No.2: Teaching Chess the Easy and Fun Way with Mini-Games • Kathy Price, Andre E. Zupans • 84 pages • Randolph-TeachingChesstheEasyFunWaywithMiniGames.pdf subtitled 'Teach Clear Thinking, Promote Math Skills, Enhance Memory & Reasoning; Supporting the Common Core State Math Standards'
The philosophy behind the document can be gleaned from the section 'About the Authors' [p.03 (of the PDF)],
Kathy Price [...] developed this system of teaching chess to entire classrooms by trial and error with students in 1st through 6th grade classrooms. When one adult is facing 24 eager second graders with a variety of skills and interests, it became necessary to have an effective format that allows effective teaching and learning within constrained time limits to take place. Andre Zupans [...] discovered that un-packing the game of chess in small Mini-Games was an effective way to teach chess. This educational guide has been designed on this principle.
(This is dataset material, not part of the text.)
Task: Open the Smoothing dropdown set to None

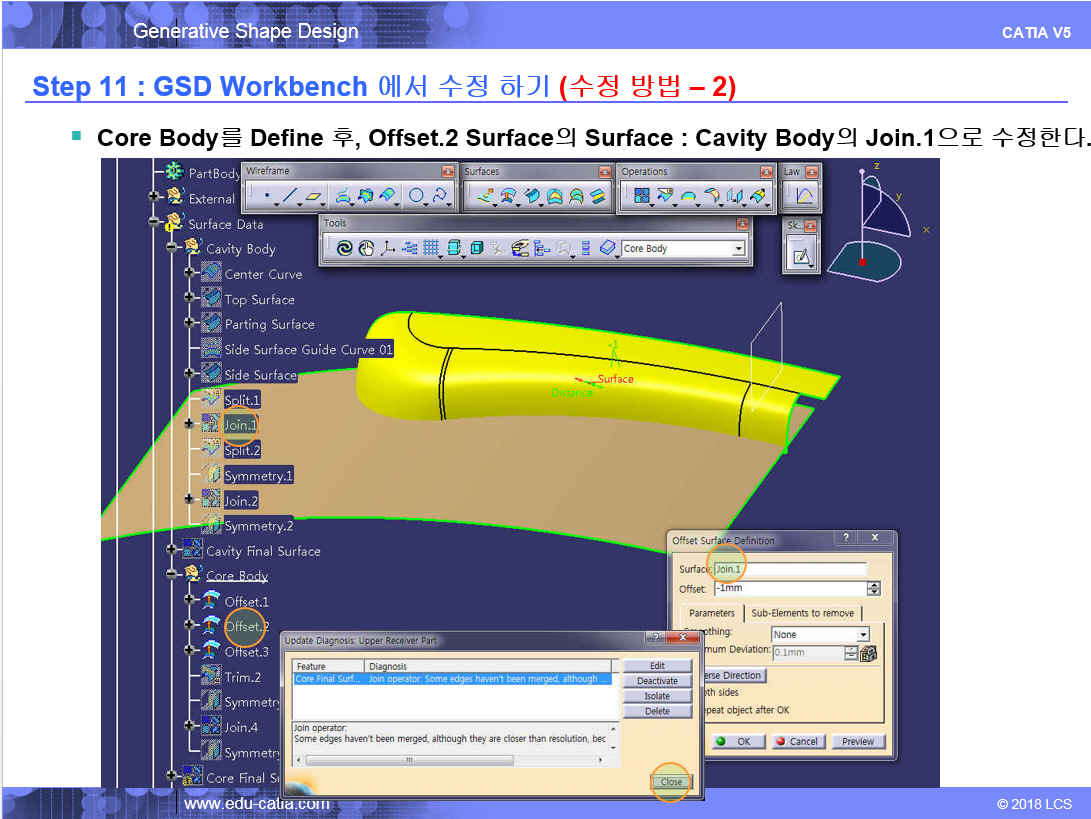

and from the 'Introduction' [p.05]
The value of teaching chess to elementary age children is well researched. Occasionally we see schools that offer optional chess clubs or after school programs but arely we see it instituted in a whole classroom. Why? It is because most teachers do not know how to play or more importantly don’t have an effective system to teach chess to 24 or more active elementary students at once. This book is for that teacher!
Assuming a significant difference between 1st and 6th grade students, I would place the material at the younger end of that range. The document talks to a teacher responsible for a full class -- 'Classroom/Club Management' [p.15, with some good tips] and 'Supporting the Common Core State Standards in Math' [p.65-72, eight full pages] -- not to the students, and not to classes of one or two students.
The exercises can best be described as pre-chess or proto-chess. There is a full page of 'Game Variations' [p.56], e.g. Pocket Knight, Checkless Chess, etc. There are no full games, no openings, and few real-game situations. I expect that students come away eager to play a real chess game, when a more experienced chess teacher would necessarily take charge.